Selected extract -
──────

Following on from our previous blog post 5 mistakes Your Staff Could Be Making - here are another 8.

These all go a long way to prolonging the life of your dishwashers and glasswashers and making your kitchen run more efficiently. 

  1. Not cleaning out the wash arm jets. If this is not done regularly, then the dishes will not be cleaned. The wash water has got to pass through the wash jets with enough pressure to spin the wash arms to ensure an even wash for all of the dishes. Again, with a glass washer be careful of broken glass.
  2. Not cleaning out the rinse arm jets. If it is the rinse arms that are clogged up, then this is usually a sign of a much more serious problem. Have staff clean them out but report it if it happens regularly. It may be that the manifold is split, and the wash and rinse water is mixing, or the rinse boost pump impellor is starting to break up and work its way around the rinse system. In either case you will need a repair carried out by a service engineer.
  3. Ignorant of the fact that there is a top wash and rinse arm set. We see this so often. Even seasoned staff can fail to realise that there are top wash and rinse arms. If no one knows they are there, then they can get clogged up and neglected. Sometimes they can remain like that for years and staff just live with the fact that the dishes are not that clean. This is common in restaurants that have a high turnover of staff.
  4. Not checking chemical bottles have enough in them. When the chemical bottles are allowed to run empty, the pumps will draw air. If you have an external dosing unit and staff know how to prime the chemicals back up, then that’s not too bad. However, if not then by the time the staff realise that the dishes or glasses are not clean then it is too late. It will take at least several washes to get the new chemicals primed back into the machine again. Depending on the machine you have, you may be able to press program buttons on the machine to prime up the chemicals, but if not then this may mean that it’s the same basket of dishes going through the machine until they are clean, or dishes being put back out while still dirty.

──────

Dataset content -
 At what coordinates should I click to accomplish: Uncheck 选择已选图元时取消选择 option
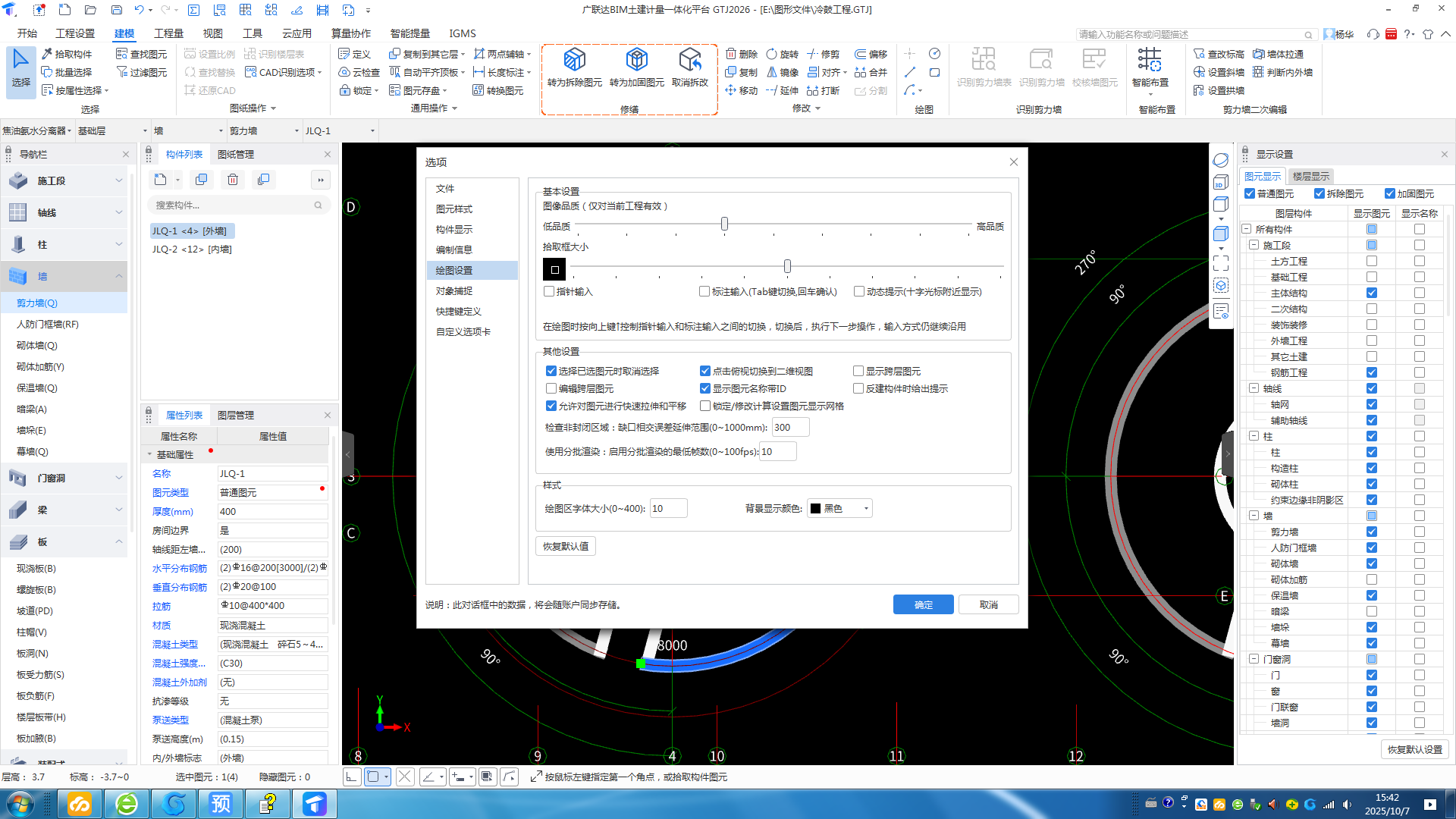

──────

Task set -
[A] Condense the paragraph of the dishwasher post that begins "Not cleaning out the rinse arm jets" into a shorter version that keeps its main facts.
[B] Supply the next part of the dishwasher post, starting after its final sentence.
The material has nothing to do with the dishwasher post.

Exercise responses -
[A] Clogged rinse arm jets usually signal a more serious problem. Staff should clean them but report it if it happens often. The cause may be a split manifold mixing wash and rinse water, or a rinse boost pump impellor breaking up and moving through the rinse system. Either way, a service engineer must carry out a repair.

[B]
  5. Chemicals are in the wrong bottles. Detergent tubing in the rinse aid bottle and rinse aid tubing in the detergent bottle. This leaves a cloudy film on glasses and a detergent residue on plates as caustic is now being fed through the rinse. If left unchecked the detergent can cause a lot of damage to the internal rinse system, especially the boiler element if the detergent has caustic as a property. In a glasswasher, pints of beer or lager will not be able to hold a head when poured.
  6. Rinse aid being poured into the wash tank of the machine when the pump is not working. The rinse aid pump injects rinse aid into the boiler system for the final rinse at the end of the cycle. This cannot be done manually. If staff pour the rinse aid into the wash tank like they may detergent, then they are as well as pouring it down the drain – it is a waste of money and good rinse aid is not cheap.
  7. Overloading the wash basket. Dishes can’t be reached properly by the wash and rinse jets and so come out dirty. Staff will have to rewash most of the dishes or ignore the problem and have dirty dishes as a result.
  8. Under loading the wash basket. This is a waste of water, energy and chemicals and staff are better to keep the half empty basket until there are more dishes before putting the machine through a cycle.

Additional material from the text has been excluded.